#### [ACTIVITY]
Quote these lines exactly: the one that holds "Open the MPEG4/QT 分离器 dropdown" and every line after it to the end of the material below. Skip pictures.
==== DATA LISTING ====
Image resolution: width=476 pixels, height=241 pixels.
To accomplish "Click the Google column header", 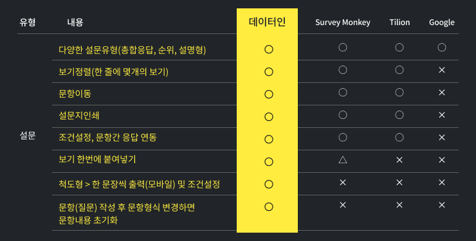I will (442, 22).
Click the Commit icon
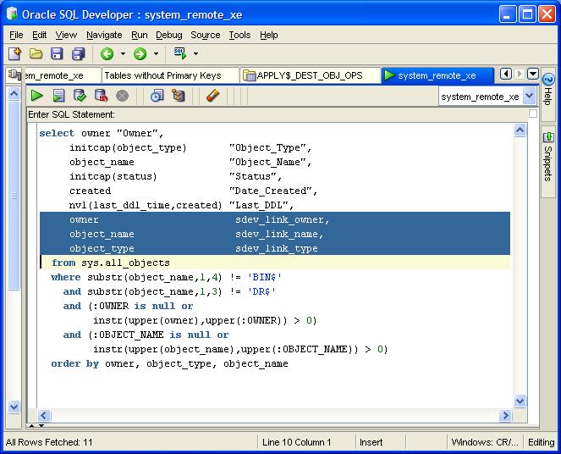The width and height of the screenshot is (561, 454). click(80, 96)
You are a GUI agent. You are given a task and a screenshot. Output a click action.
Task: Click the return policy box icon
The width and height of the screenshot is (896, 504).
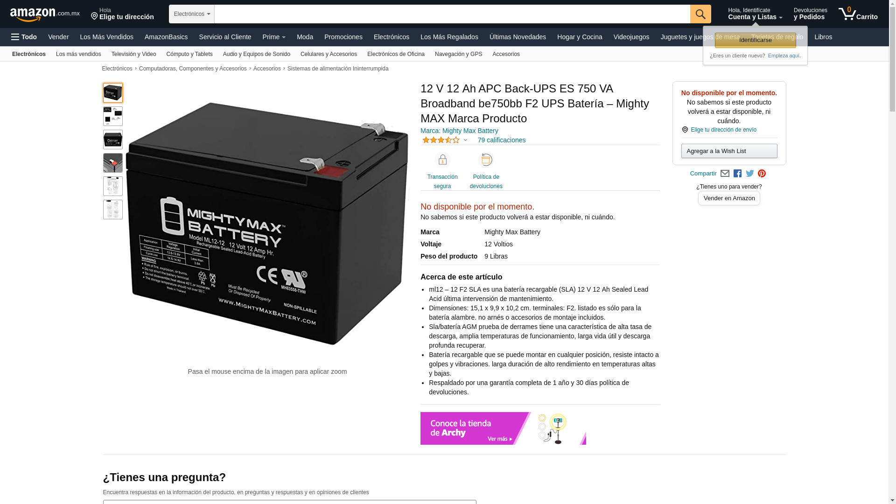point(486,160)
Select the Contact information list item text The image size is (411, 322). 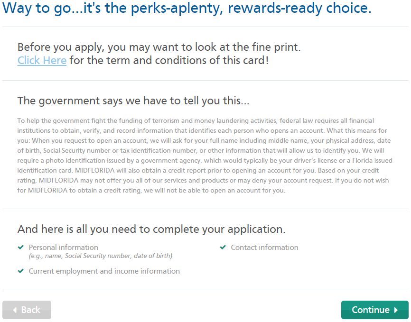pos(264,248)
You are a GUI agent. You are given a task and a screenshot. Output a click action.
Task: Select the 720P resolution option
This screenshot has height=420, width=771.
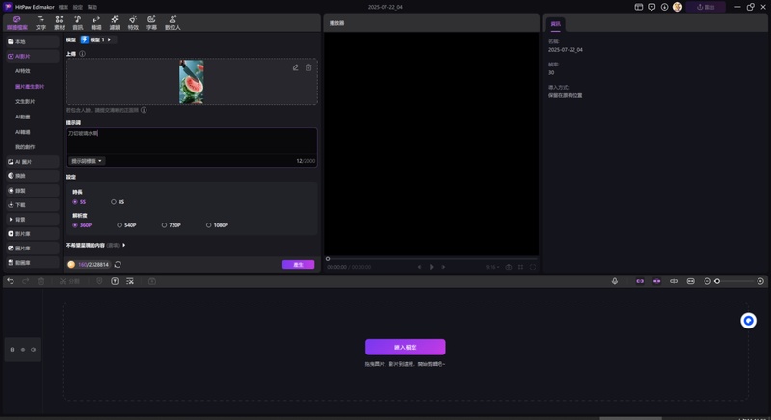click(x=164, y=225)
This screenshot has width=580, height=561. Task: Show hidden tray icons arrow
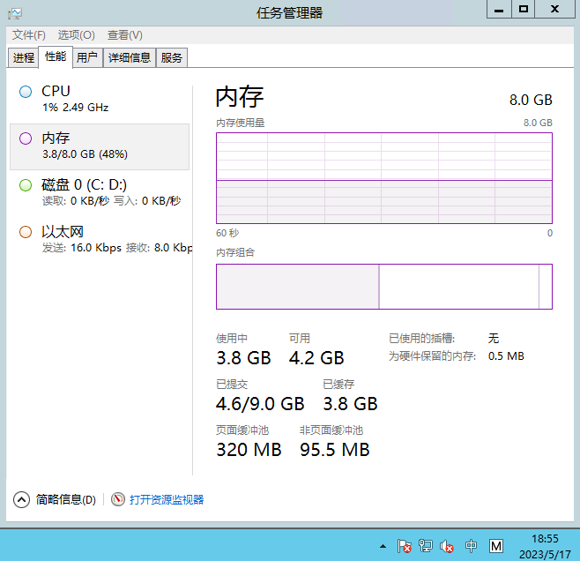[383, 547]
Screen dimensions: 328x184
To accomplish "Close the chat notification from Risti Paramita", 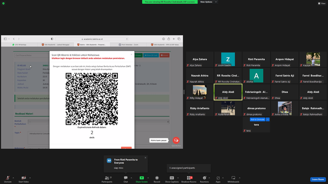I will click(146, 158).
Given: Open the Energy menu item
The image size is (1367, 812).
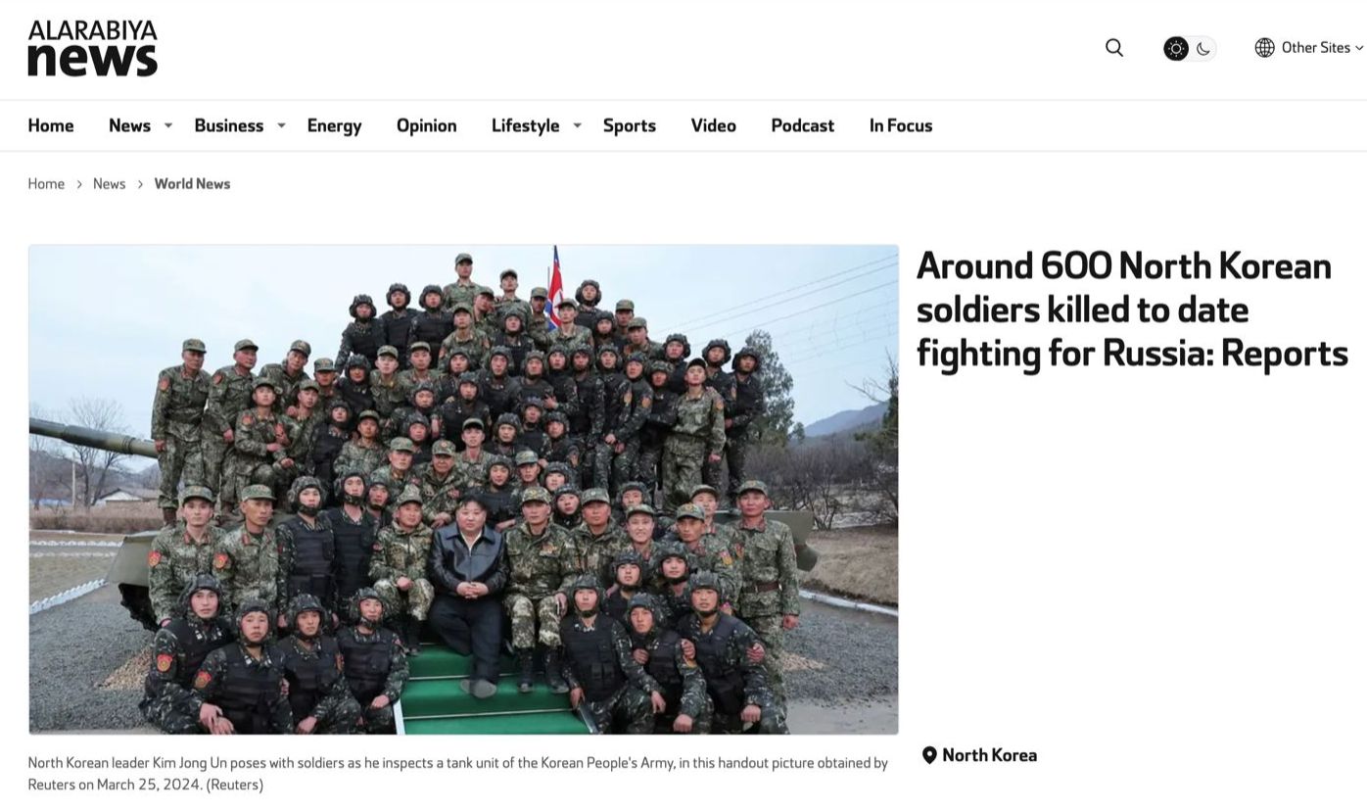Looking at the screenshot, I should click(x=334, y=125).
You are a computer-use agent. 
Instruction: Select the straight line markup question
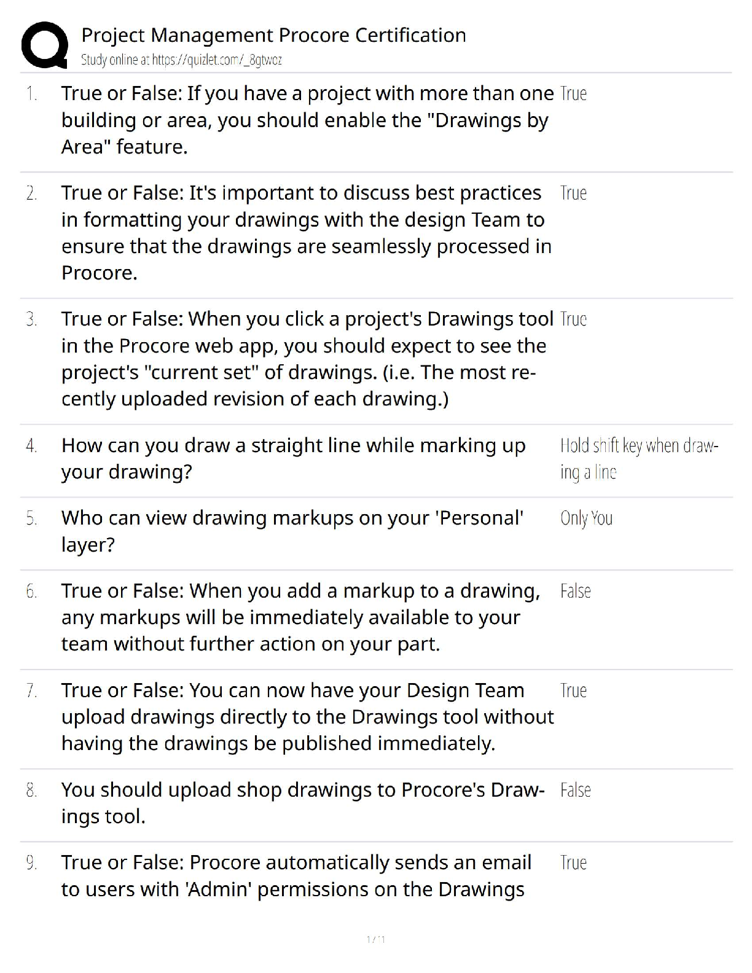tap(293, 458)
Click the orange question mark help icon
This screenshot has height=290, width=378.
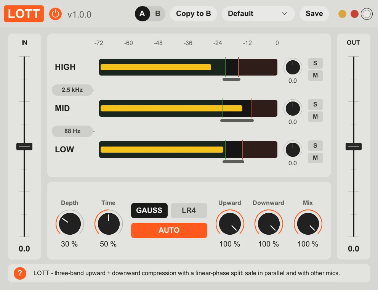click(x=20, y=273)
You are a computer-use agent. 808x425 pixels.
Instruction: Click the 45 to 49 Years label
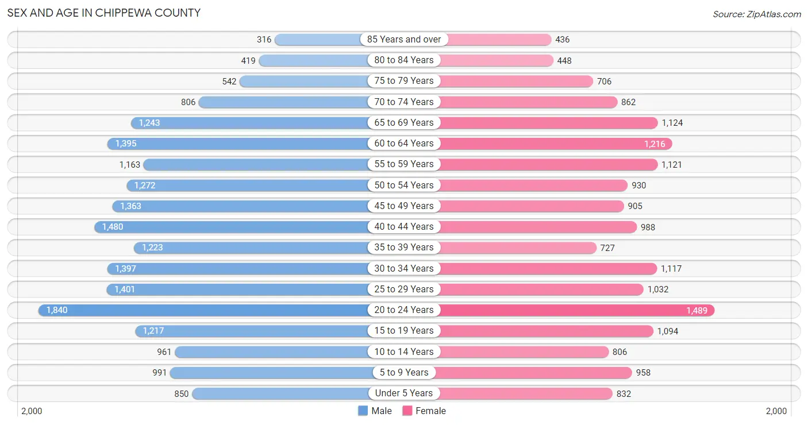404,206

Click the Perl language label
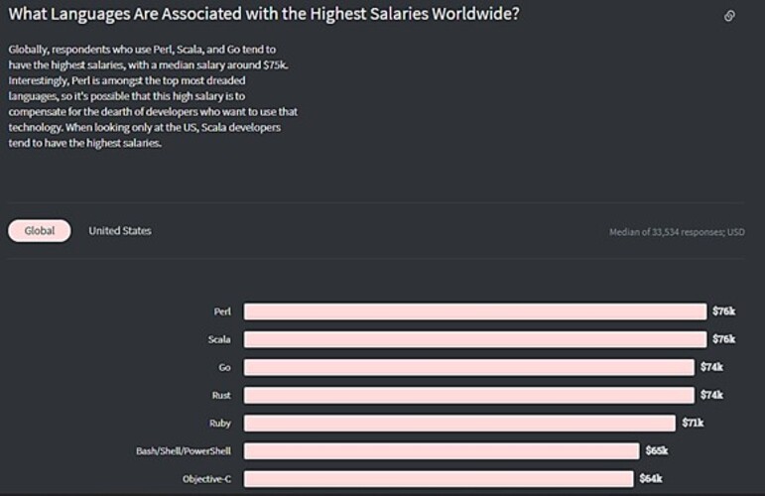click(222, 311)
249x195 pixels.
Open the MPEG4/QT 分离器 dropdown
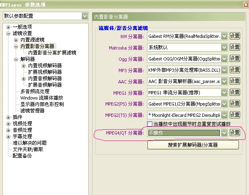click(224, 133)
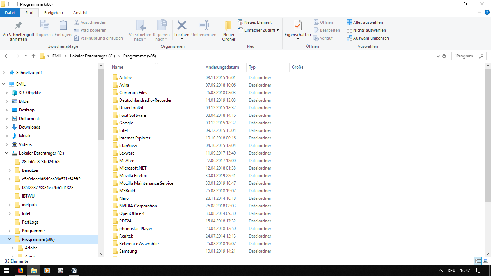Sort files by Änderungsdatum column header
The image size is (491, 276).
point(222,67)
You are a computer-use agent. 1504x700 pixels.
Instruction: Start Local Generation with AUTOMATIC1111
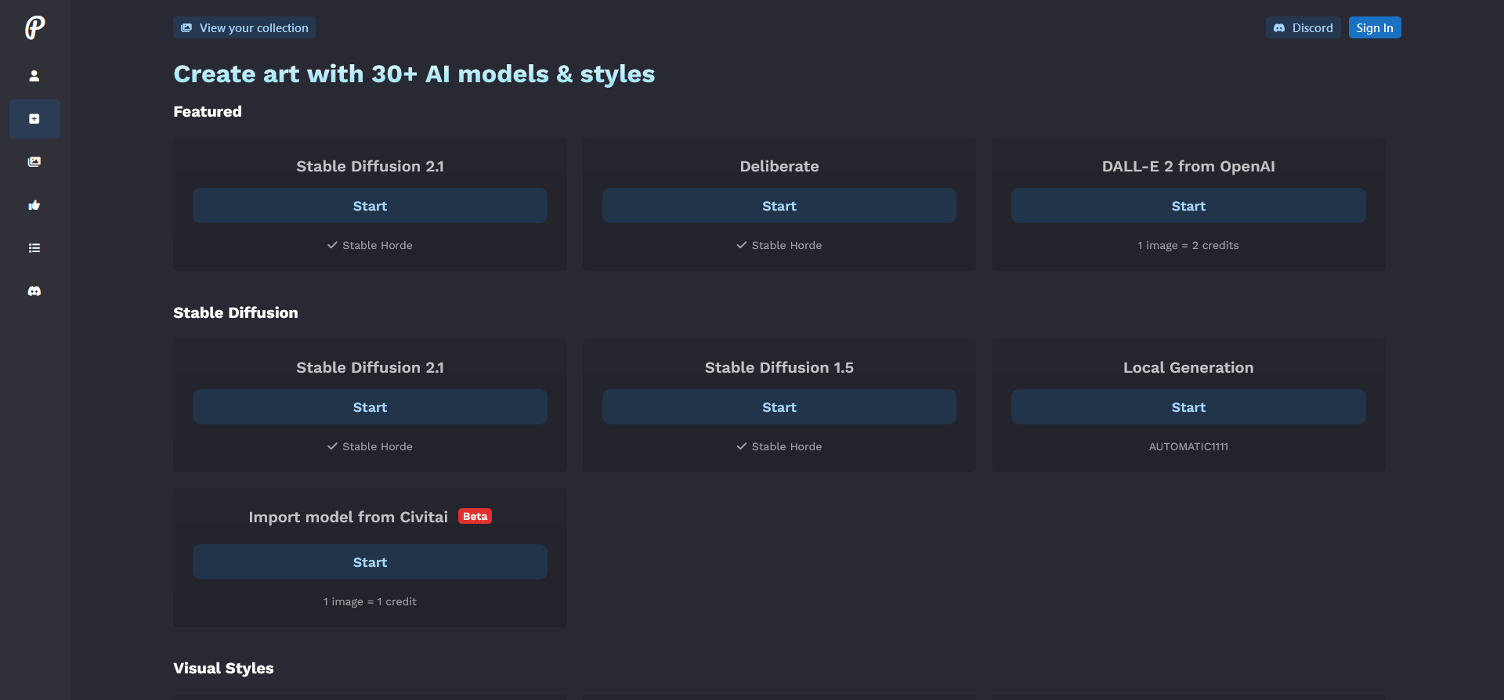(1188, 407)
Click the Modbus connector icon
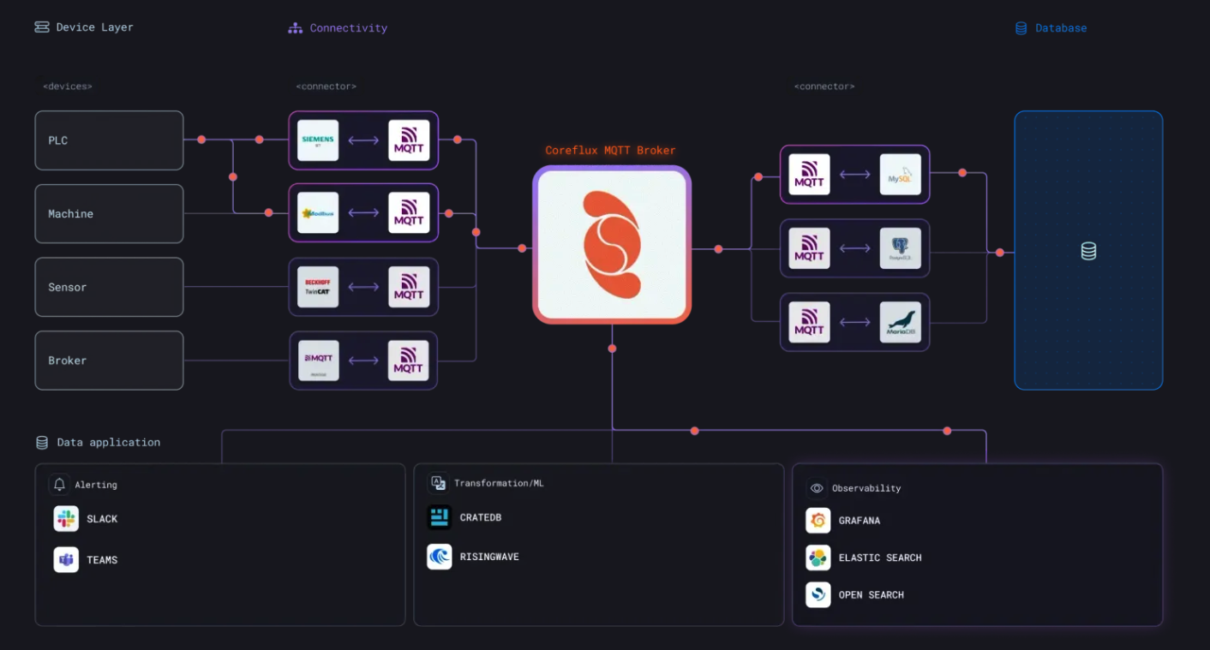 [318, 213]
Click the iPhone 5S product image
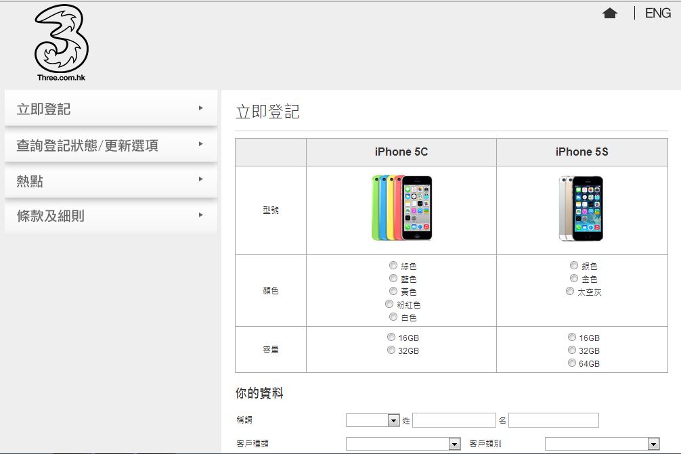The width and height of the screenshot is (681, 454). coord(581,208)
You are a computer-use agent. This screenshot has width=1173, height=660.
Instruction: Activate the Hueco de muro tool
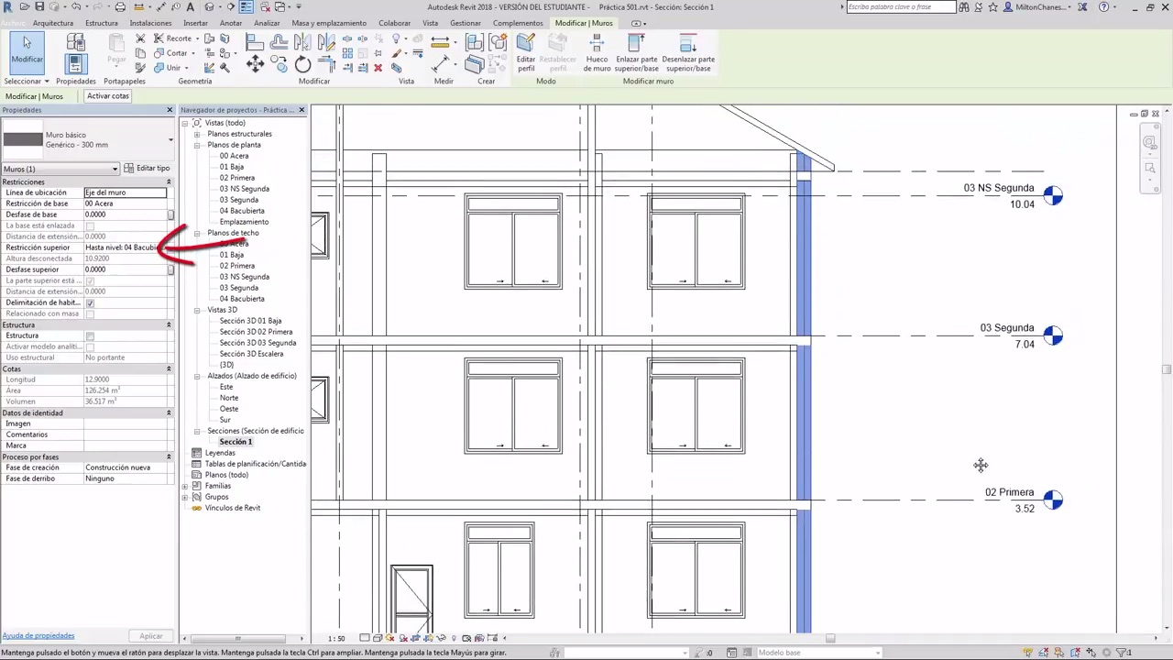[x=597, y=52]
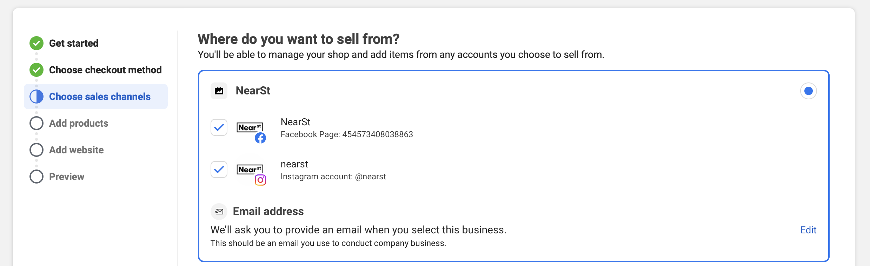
====
#### [ANSWER TO THIS TASK]
Open the MPEG4/QT 分离器 dropdown
click(224, 133)
Sort files by Änderungsdatum column header
The image size is (491, 276).
point(222,67)
You are a computer-use agent. 1504x700 pixels.
Instruction: Start Local Generation with AUTOMATIC1111
(1188, 407)
Click the Modbus connector icon
 [318, 213]
Click the iPhone 5S product image
The width and height of the screenshot is (681, 454). coord(581,208)
You are a computer-use agent. This screenshot has width=1173, height=660.
Instruction: Activate the Hueco de muro tool
[x=597, y=52]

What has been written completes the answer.